• **What you should do**
Format the part of the listing that opens with the line containing "Task: Open the Impact column sort control" and closes with the line containing "Action: click(x=614, y=110)" as a Markdown table with the columns Nr and Line, numbering the rows and leaving out blank lines. Keep the pictures out of the table.

• **Material for this exercise**
· · ·

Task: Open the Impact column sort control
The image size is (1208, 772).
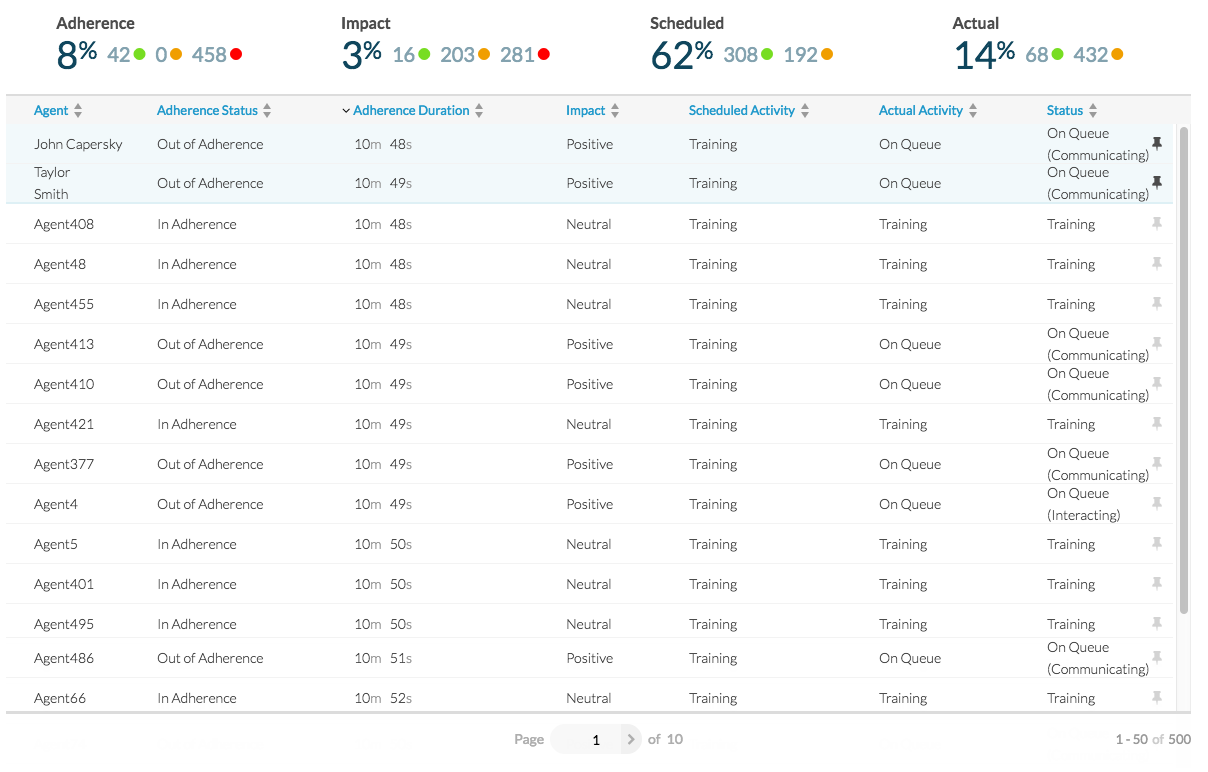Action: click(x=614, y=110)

· · ·

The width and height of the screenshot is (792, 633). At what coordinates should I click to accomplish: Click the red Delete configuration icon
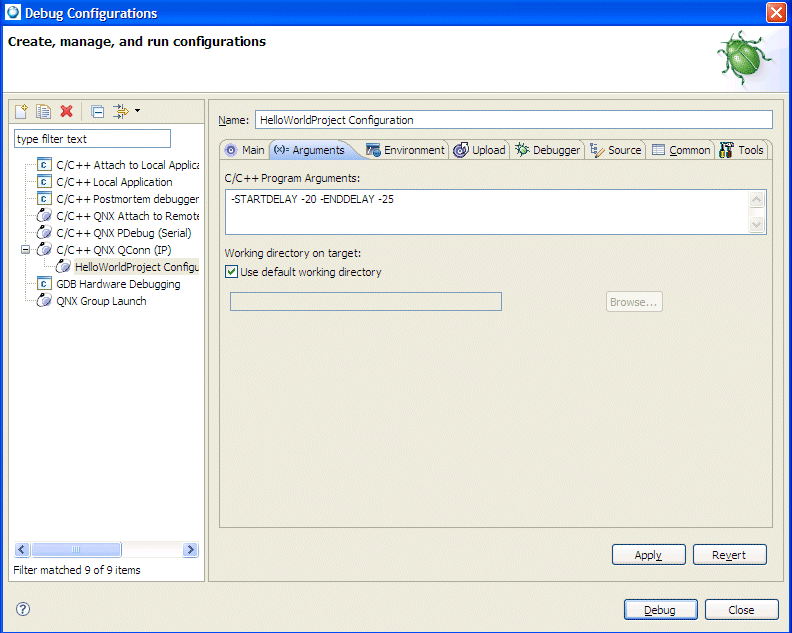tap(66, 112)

· · ·

• **Reply**
| Nr | Line |
|---|---|
| 1 | Task: Open the Impact column sort control |
| 2 | The image size is (1208, 772). |
| 3 | Action: click(x=614, y=110) |